"""

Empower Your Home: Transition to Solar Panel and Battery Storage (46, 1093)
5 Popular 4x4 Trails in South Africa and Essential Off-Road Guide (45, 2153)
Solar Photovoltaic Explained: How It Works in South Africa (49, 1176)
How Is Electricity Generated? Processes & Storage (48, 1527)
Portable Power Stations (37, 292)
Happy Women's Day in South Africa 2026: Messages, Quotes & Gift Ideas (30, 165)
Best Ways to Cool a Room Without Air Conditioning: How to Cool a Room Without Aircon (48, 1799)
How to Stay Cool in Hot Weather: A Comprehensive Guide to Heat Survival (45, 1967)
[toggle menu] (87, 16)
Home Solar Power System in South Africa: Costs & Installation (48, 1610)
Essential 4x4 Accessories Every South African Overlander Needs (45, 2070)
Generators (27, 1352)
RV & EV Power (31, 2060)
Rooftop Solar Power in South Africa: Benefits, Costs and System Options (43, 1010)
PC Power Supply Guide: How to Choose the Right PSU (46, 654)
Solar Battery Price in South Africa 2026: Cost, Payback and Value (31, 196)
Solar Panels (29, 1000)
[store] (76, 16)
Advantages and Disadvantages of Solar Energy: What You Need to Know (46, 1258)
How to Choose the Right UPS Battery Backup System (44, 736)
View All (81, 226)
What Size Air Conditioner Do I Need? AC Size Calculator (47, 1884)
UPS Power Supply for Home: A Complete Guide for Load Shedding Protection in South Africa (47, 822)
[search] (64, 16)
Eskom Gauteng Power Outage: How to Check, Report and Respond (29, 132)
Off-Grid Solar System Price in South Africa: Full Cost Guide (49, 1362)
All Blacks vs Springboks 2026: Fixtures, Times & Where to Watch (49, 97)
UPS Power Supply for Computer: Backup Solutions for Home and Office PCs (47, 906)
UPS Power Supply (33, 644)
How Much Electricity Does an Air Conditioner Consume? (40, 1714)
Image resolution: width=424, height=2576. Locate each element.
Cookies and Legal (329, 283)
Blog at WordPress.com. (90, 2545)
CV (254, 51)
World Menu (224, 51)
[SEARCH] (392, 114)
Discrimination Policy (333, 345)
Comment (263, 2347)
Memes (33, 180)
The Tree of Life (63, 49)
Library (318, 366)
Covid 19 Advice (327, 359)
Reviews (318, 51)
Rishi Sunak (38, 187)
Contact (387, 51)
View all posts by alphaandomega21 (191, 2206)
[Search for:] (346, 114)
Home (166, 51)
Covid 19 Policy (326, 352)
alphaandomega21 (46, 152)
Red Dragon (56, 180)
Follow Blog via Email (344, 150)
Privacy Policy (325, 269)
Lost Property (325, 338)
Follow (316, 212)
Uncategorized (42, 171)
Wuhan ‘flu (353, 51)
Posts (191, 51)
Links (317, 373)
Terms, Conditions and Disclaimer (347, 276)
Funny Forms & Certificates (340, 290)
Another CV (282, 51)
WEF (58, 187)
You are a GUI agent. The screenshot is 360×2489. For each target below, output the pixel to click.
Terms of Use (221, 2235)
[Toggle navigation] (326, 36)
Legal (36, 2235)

"""

> What is expected
Go through the material above, find each line with the string "Supply", and copy it.

> Expected output
PC Power Supply Guide: How to Choose the Right PSU (46, 654)
UPS Power Supply for Home: A Complete Guide for Load Shedding Protection in South Africa (47, 822)
UPS Power Supply for Computer: Backup Solutions for Home and Office PCs (47, 906)
UPS Power Supply (33, 644)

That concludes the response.